In pazienti con dispepsia funzionale causata da alterata motilità, inclusi pazienti con esofagite da reflusso non erosiva, la somministrazione di levosulpiride (50-75 mg/die) per 4 settimane ha determinato, dopo 30 giorni dall’inizio della terapia, la scomparsa dei sintomi clinici; il miglioramento clinico si è mantenuto fino all’ultima visita medica prevista dal protocollo dello studio, a 60 giorni dall’inizio del trattamento. Gli effetti collaterali più frequenti sono risultati: galattorrea (26,7% dei pazienti), sonnolenza (17,8%), fatigue (11,1%) e mal di testa (11,5%); nessun paziente ha interrotto il trial per gli effetti collaterali (Lonzano et al., 2007).

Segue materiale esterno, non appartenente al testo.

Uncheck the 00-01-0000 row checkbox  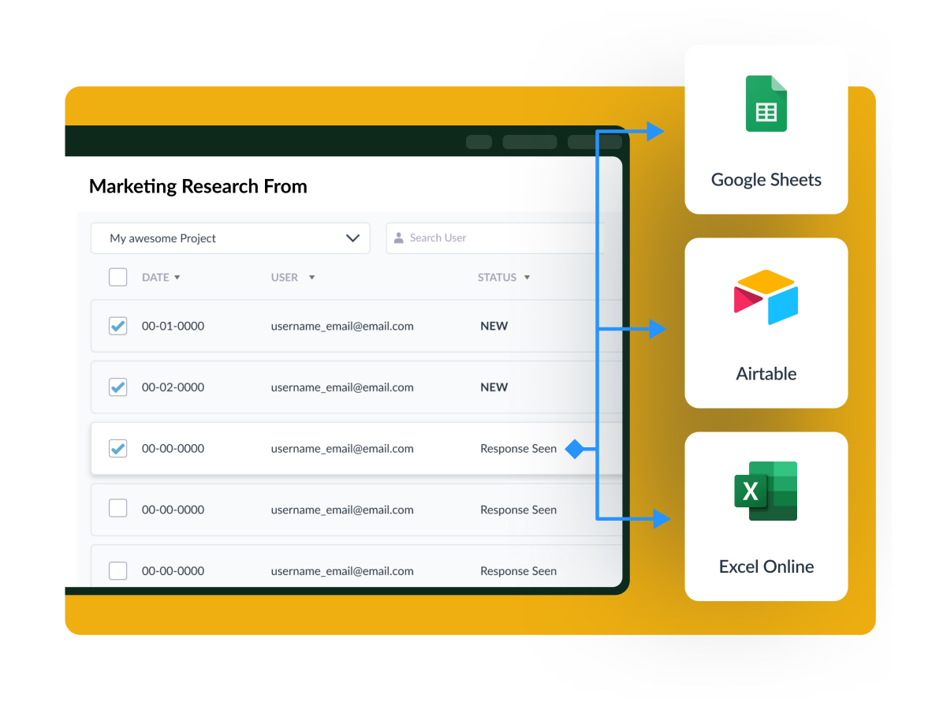tap(117, 326)
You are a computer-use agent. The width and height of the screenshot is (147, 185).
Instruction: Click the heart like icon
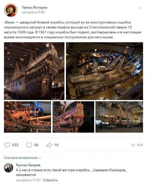(x=7, y=145)
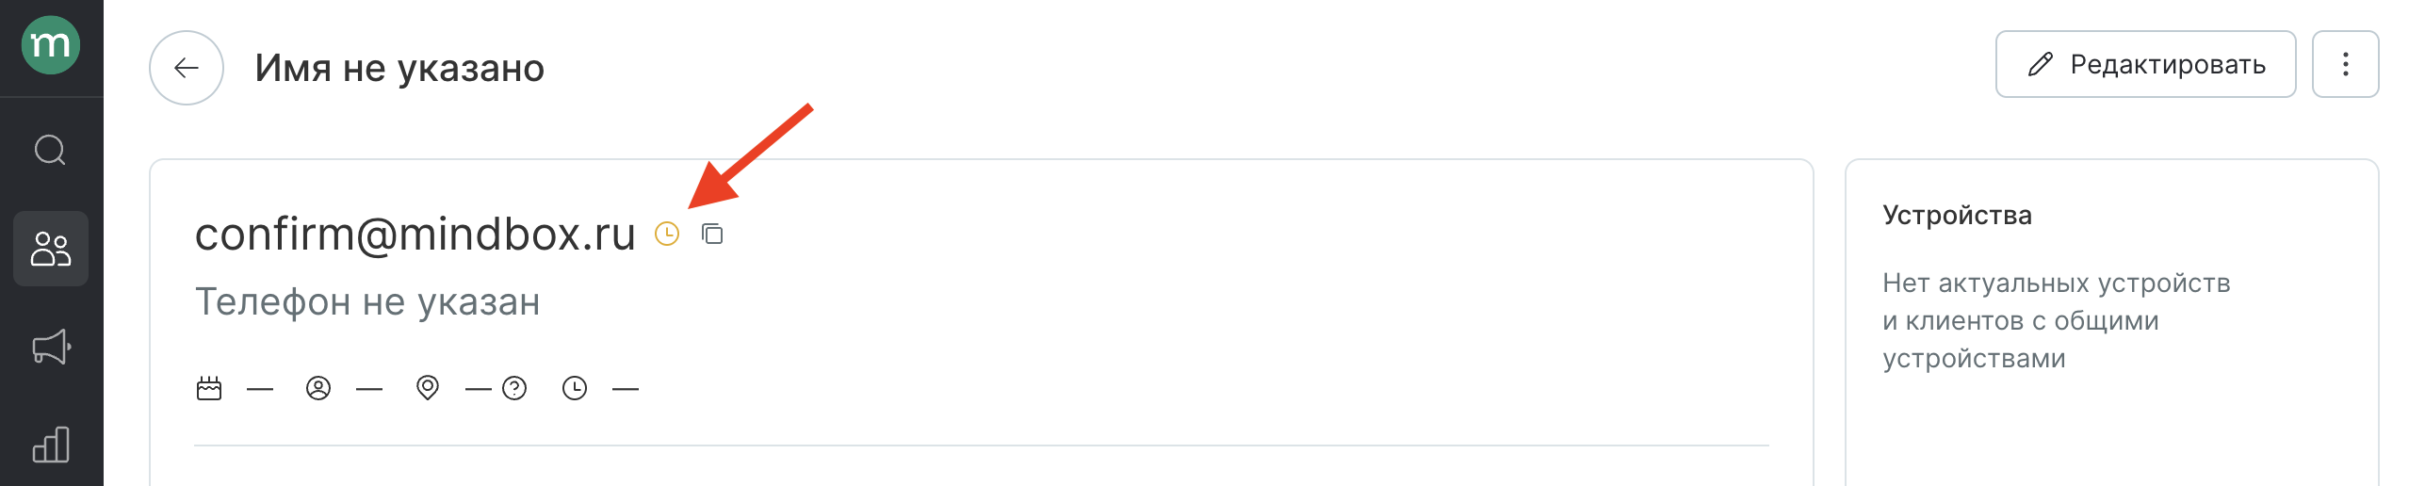This screenshot has height=486, width=2425.
Task: Copy the email with the copy icon
Action: click(712, 234)
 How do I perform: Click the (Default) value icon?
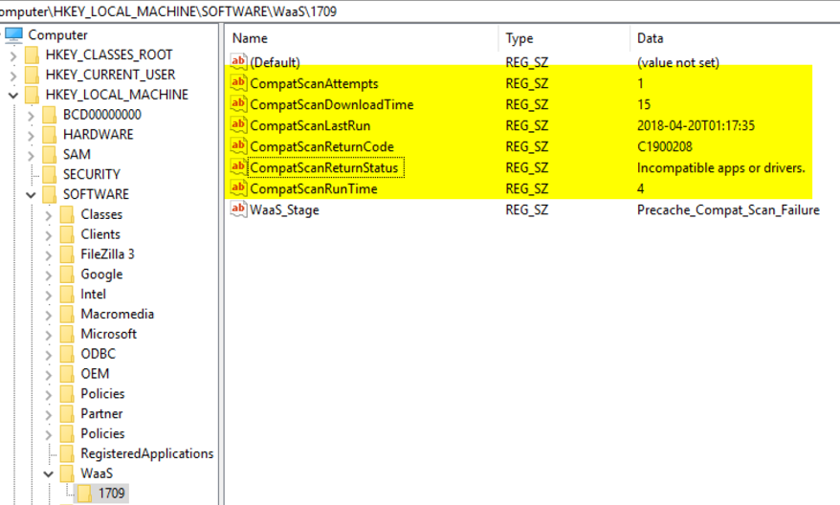click(x=238, y=62)
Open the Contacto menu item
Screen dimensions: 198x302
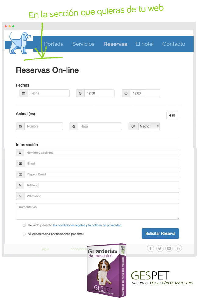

La levosulpiride è risultata efficace anche nel trattamento della colecistoparesi in pazienti diabetici (Mansi et al., 1995).

Eiaculazione precoce
Uno studio in doppio cieco condotto nel 2002 ha suggerito la possibilità di utilizzare la levosulpiride nel trattamento dell’eiaculazione precoce al dosaggio di 25 mg una volta al giorno per 60 giorni. Gli effetti collaterali come iperprolattinemia e calo della libido sono stati di lieve entità ed hanno interessato una bassa percentuale (10%) di pazienti, a fronte di miglioramenti significativi nel ritardare l’eiaculazione (aumento del tempo di latenza). Il 52,94% dei pazienti trattati con levosulpiride ha avuto un aumento del 500% del tempo di latenza, il 23,53% un aumento del 200%. I pazienti che hanno avuto un aumento lieve del tempo di latenza o non hanno avuto nessun miglioramento (non responder) sono stati, per entrambi i gruppi, pari al 23,53% (Greco et al., 2002). Analoghi risultati sono stati osservati in un altro studio clinico (Hussain et al., 2010). Il meccanismo d’azione proposto per spiegare i risultati osservati è correlato alla relazione tra ruolo della dopamina nella funzione sessuale umana ed antagonismo D2 di levosulpiride. Sono tuttavia necessari ulteriori approfondimenti per valutare la possibilità di estendere le indicazioni terapeutiche di levosulpiride al trattamento dell’eiaculazione precoce, uno dei più diffusi disturbi sessuali maschili.